Install presets from your config.

pm-auto install [preset-name]

Common options:

  • --dry-run → preview commands without running them
  • --add-flags "<flags>" → append flags to non-interactive installs

Example:

pm-auto install example --dry-run

pm-auto uninstall

Uninstall packages defined in presets.

pm-auto uninstall example

Use --dry-run to preview.


pm-auto list

List all presets in your config.

pm-auto list

pm-auto describe

Show details about a specific preset.

pm-auto describe example

pm-auto config

Set or update the config file path.

pm-auto config ./relative/path/to/config.json

pm-auto config-path

Show the currently active config path.

pm-auto config-path

Configuration

PM-Auto uses a JSON config file to define presets.

When you run:

pm-auto config ./config.json

PM-Auto will automatically prepend an example preset to the file whether it’s empty or not. This is intentional — the example acts as inline documentation so you immediately see how presets are structured.

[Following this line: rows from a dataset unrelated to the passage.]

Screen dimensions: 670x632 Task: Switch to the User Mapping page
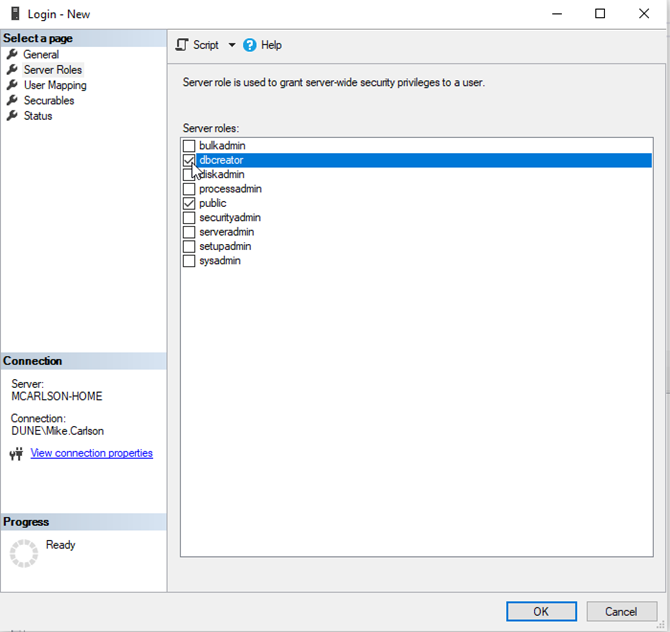pos(55,85)
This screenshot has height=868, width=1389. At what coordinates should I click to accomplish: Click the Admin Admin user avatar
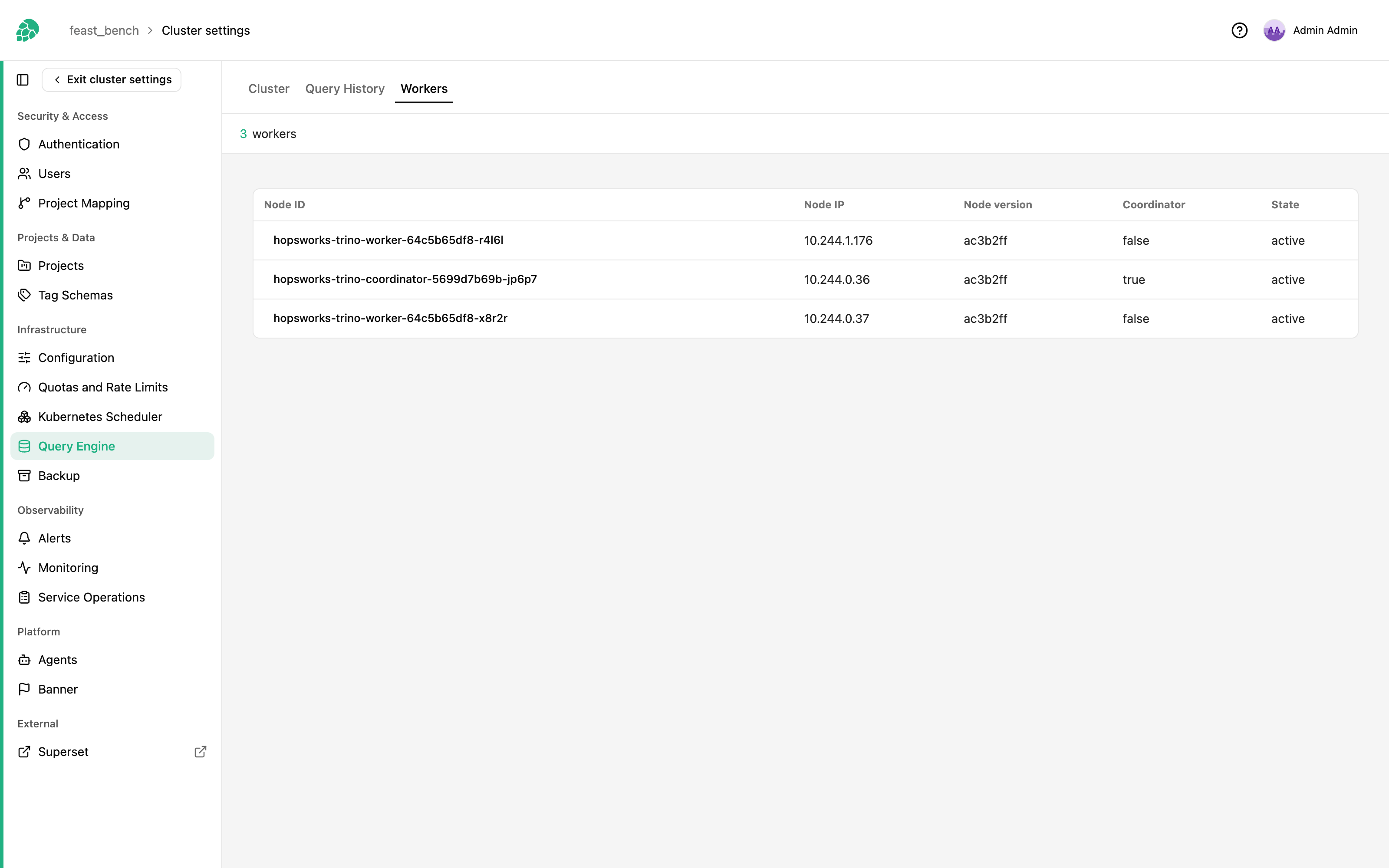coord(1274,30)
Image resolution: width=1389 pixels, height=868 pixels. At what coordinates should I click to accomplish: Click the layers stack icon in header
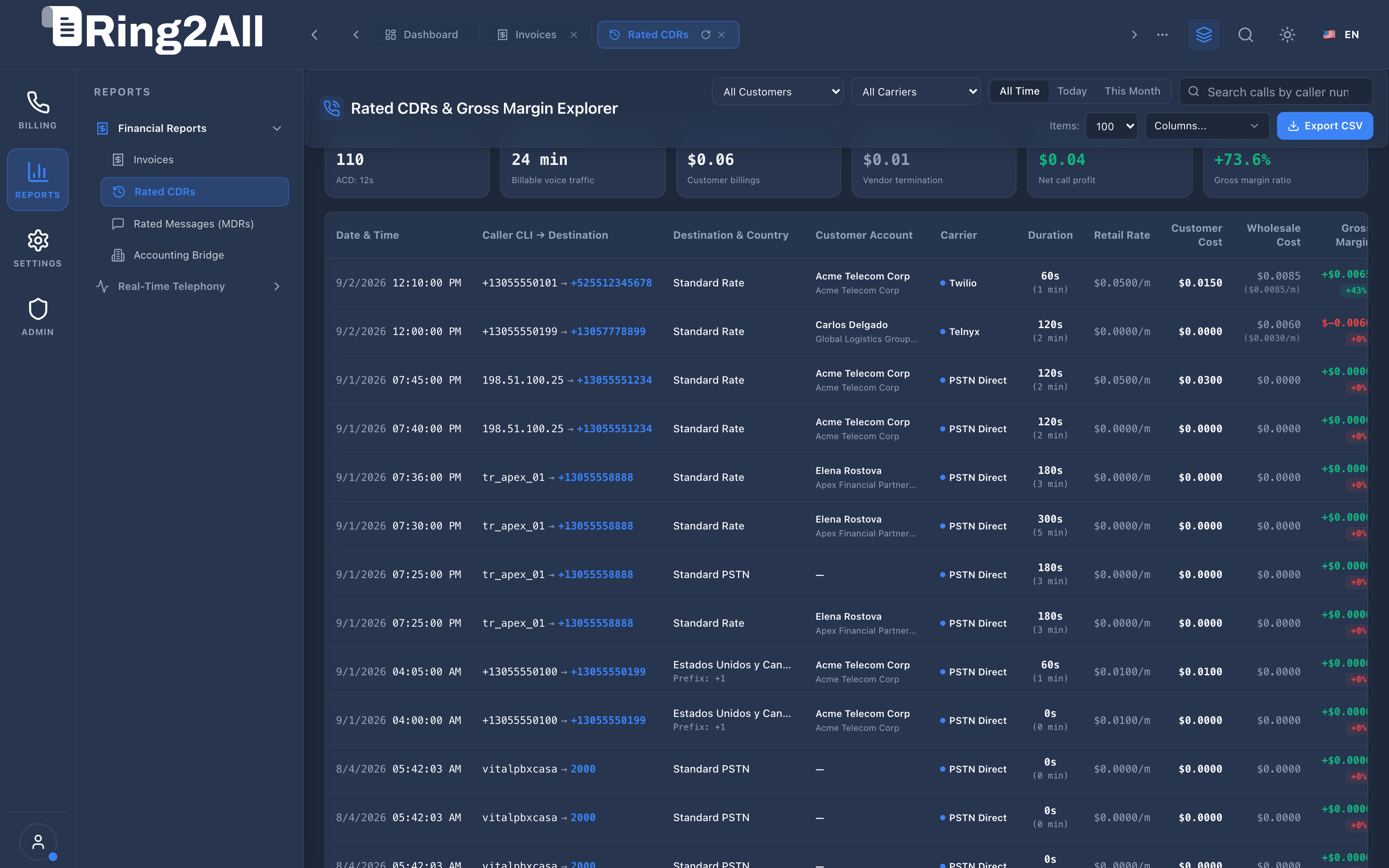click(1204, 34)
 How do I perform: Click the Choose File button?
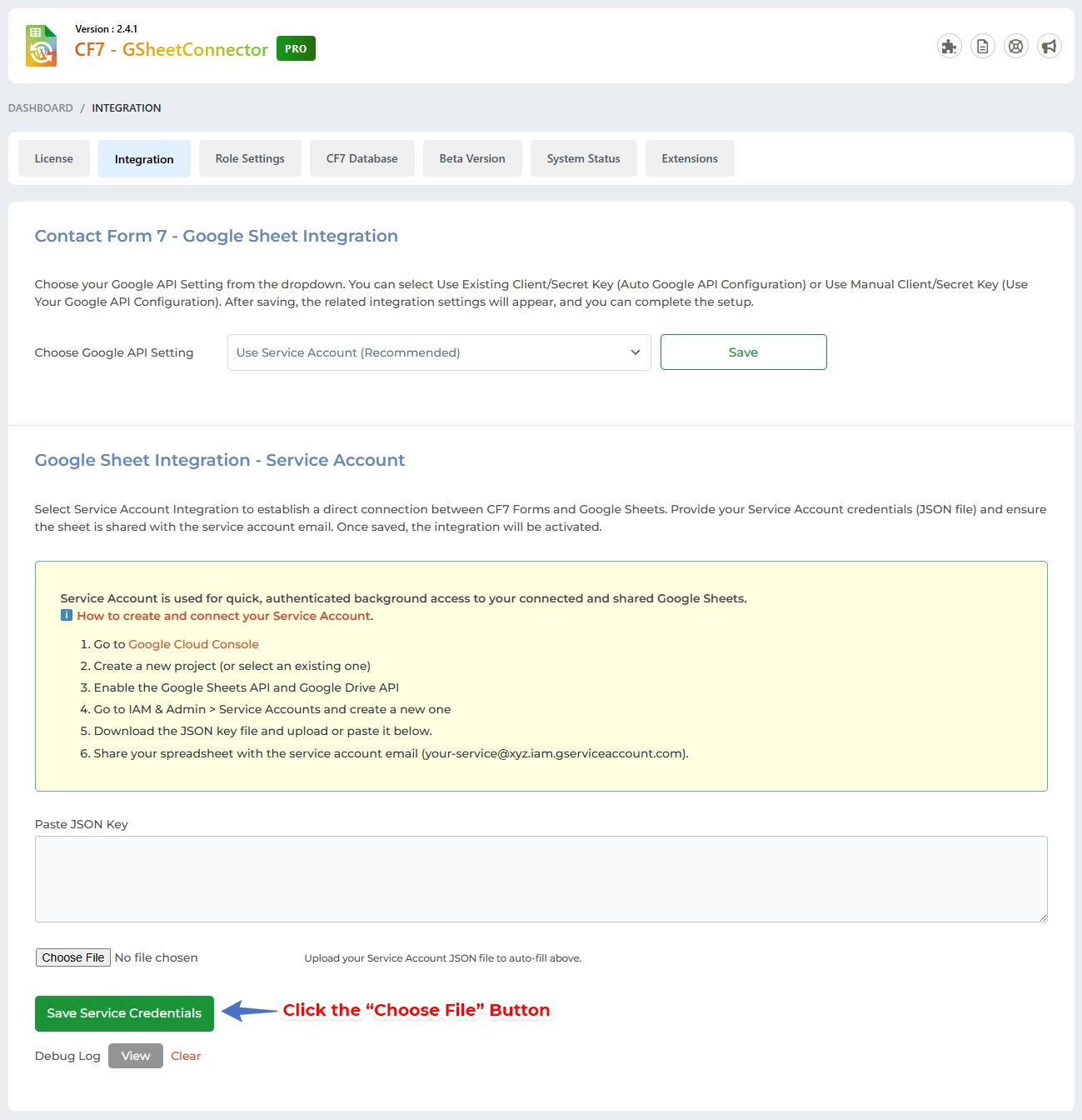click(x=72, y=957)
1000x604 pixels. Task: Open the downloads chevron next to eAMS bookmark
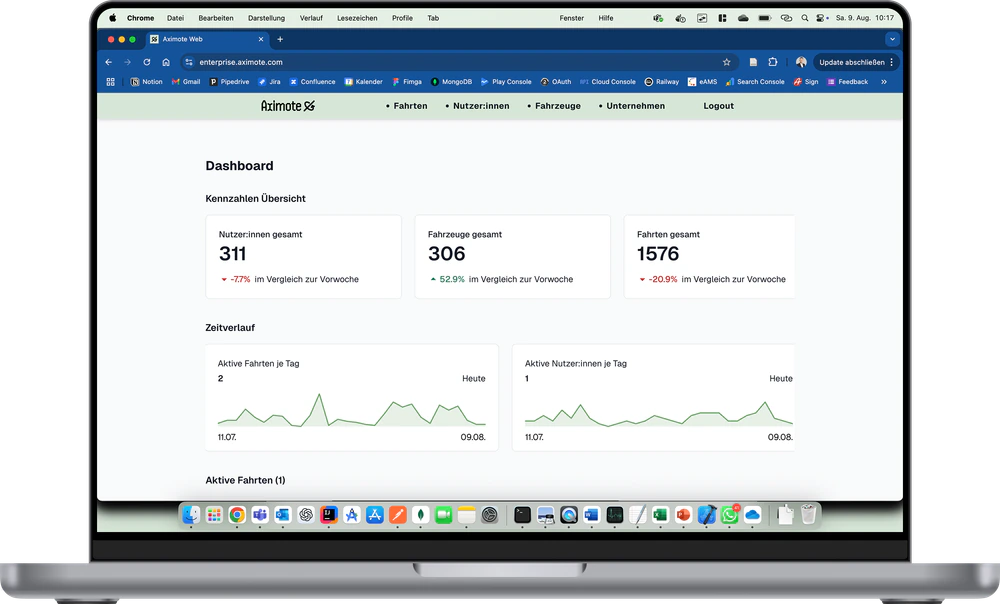pyautogui.click(x=885, y=82)
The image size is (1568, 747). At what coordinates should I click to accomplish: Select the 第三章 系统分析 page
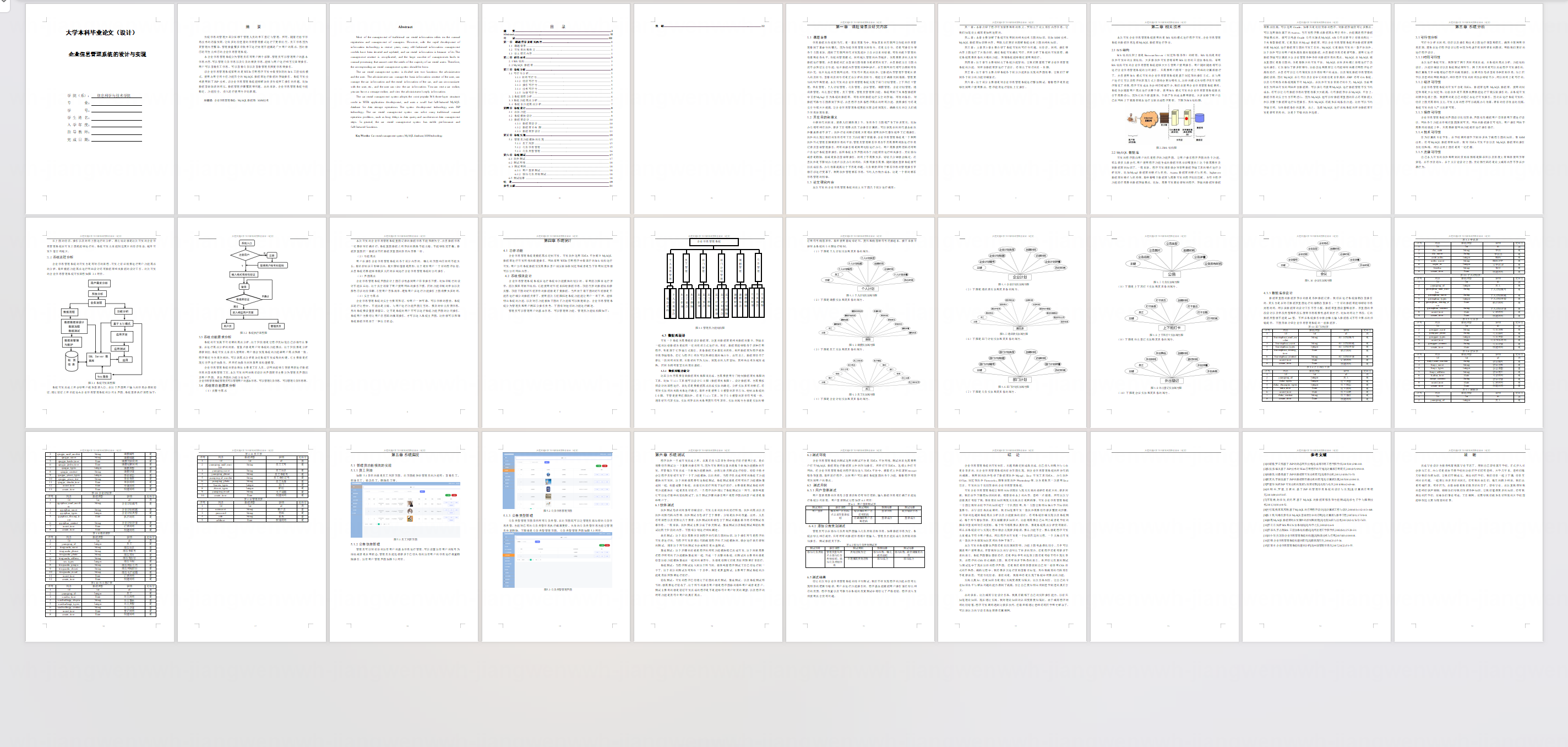coord(1469,109)
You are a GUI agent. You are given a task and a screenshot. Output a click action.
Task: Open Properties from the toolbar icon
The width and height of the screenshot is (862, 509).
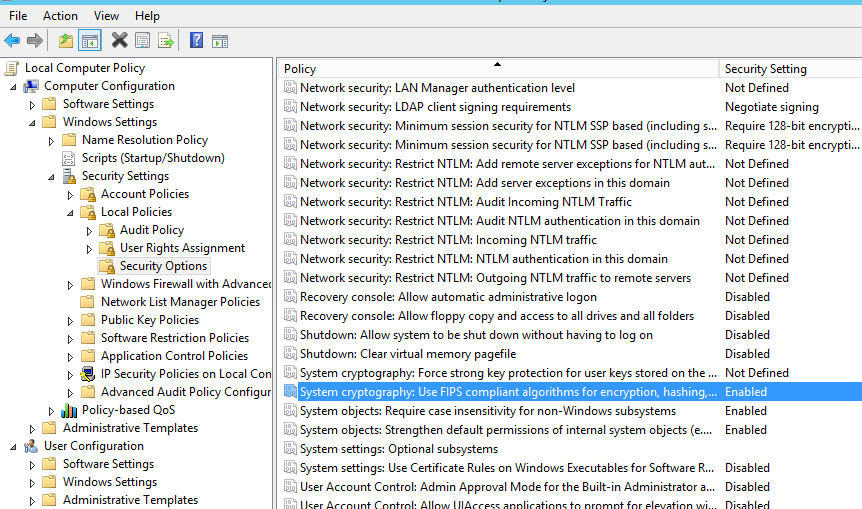(143, 40)
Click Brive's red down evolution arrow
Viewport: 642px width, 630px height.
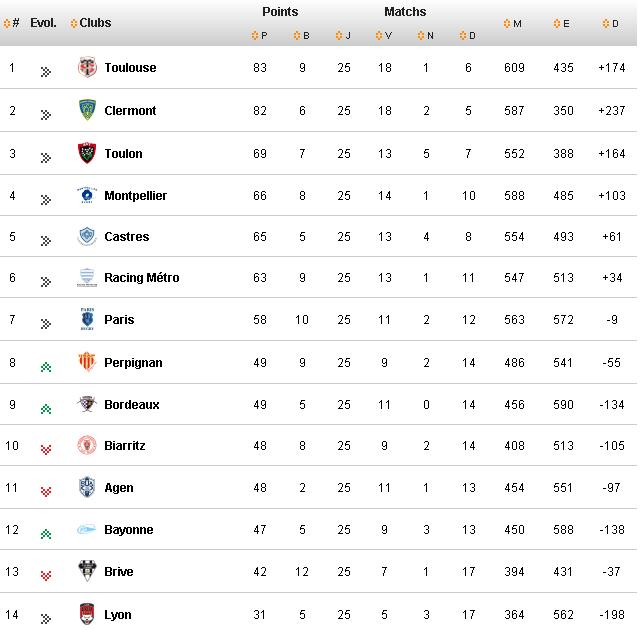coord(45,575)
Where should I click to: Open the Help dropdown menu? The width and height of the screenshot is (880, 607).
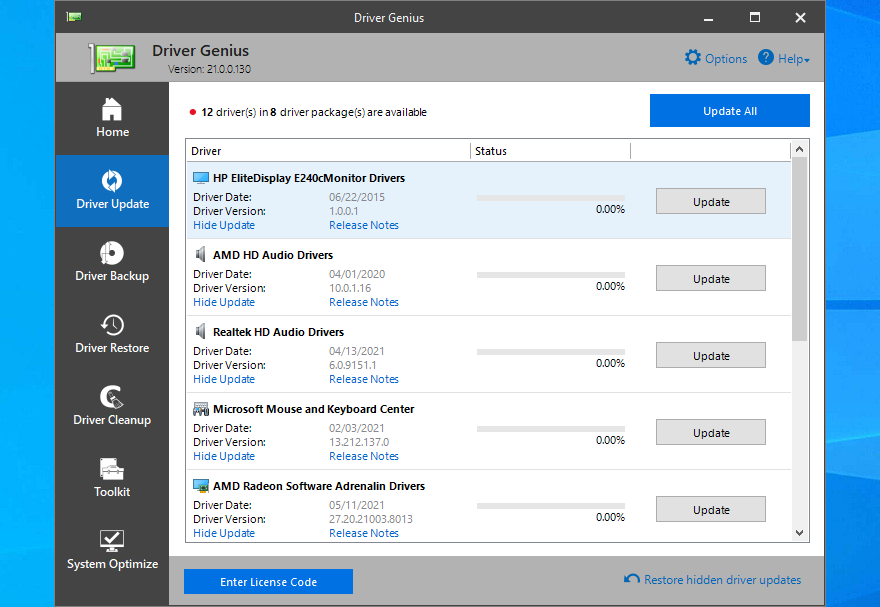(x=784, y=59)
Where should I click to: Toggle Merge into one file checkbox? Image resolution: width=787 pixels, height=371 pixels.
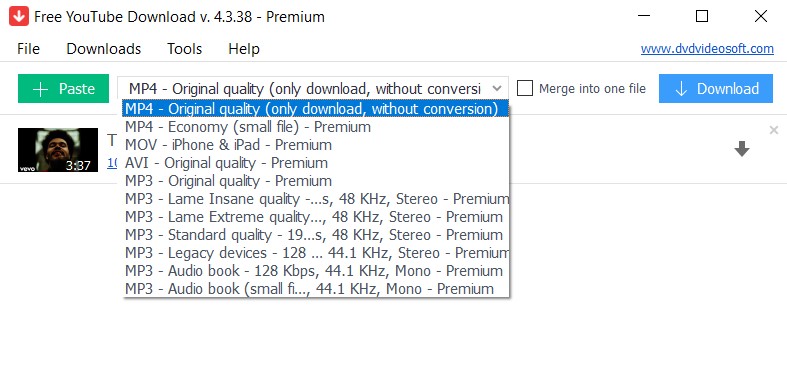click(525, 88)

You are expected to edit or delete the example once you understand it.


Full Config Structure (All Options)

{
  "example": {
    "presetName": "example",
    "description": "A sample configuration demonstrating all options for PM-Auto",
    "packageManager": "bun",
    "packages": [
      {
        "command": "create-next-app",
        "interactive": true,
        "dev": false,
        "version": "latest",
        "flags": ["."]
      },
      {
        "command": "shadcn",
        "interactive": true,
        "dev": false,
        "version": "latest",
        "flags": ["init"]
      },
      {
        "command": "gsap",
        "interactive": false,
        "dev": false,
        "version": "3.11.4",
        "flags": ["--peer-deps"]
      },
      {
        "command": "@react-three/fiber",
        "interactive": false,
        "dev": false
      },
      {
        "command": "clsx",
        "interactive": false,
        "dev": false
      },
      {
        "command": "@types/three",
        "interactive": false,
        "dev": true
      }
    ]
  }
}

Config Fields Explained (Plain English)

Preset Level

  • example → internal key (can be anything)
  • presetName → name you pass to the CLI (pm-auto install example)
  • description → shown in list and describe
  • packageManagernpm, pnpm, yarn, or bun
  • packages → ordered list of install commands

Package Level

Each entry in packages represents one install command.

  • command → package or tool name
  • interactivetrue if the command prompts for input
  • dev → install as dev dependency
  • version → exact version ("3.11.4", "latest", or omitted)
  • flags → extra CLI flags or arguments

PM-Auto builds the final command for you.

Example output:

npm install [email protected] -D

Real Examples

Three.js + React

{
  "threejs-react": {
    "name": "threejs-react",
    "description": "Three.js + React setup",
    "packageManager": "pnpm",
    "packages": [
      { "command": "three @react-three/fiber @react-three/drei", "interactive": false },
      { "command": "@types/three --save-dev", "interactive": false },
      { "command": "gsap leva", "interactive": false }
    ]
  }
}

Full‑Stack TypeScript

{
  "fullstack-ts": {
    "name": "fullstack-ts",
    "description": "Express + TypeScript backend",
    "packageManager": "npm",
    "packages": [
      { "command": "typescript ts-node --save-dev", "interactive": false },
      { "command": "@types/node --save-dev", "interactive": false },
      { "command": "express dotenv cors helmet", "interactive": false }
    ]
  }
}

Best Practices

  • Group packages you always install together
  • Keep preset names short (vite, next, api)

Common Issues

Nothing installs

  • Check config path: pm-auto config-path
  • Validate JSON formatting

Command hangs

  • You forgot "interactive": true

Wrong package manager

  • Double-check packageManager field

Requirements

  • Node.js 14+
  • npm, pnpm, yarn 2+, or bun

If you set up projects more than twice, it’s already worth it.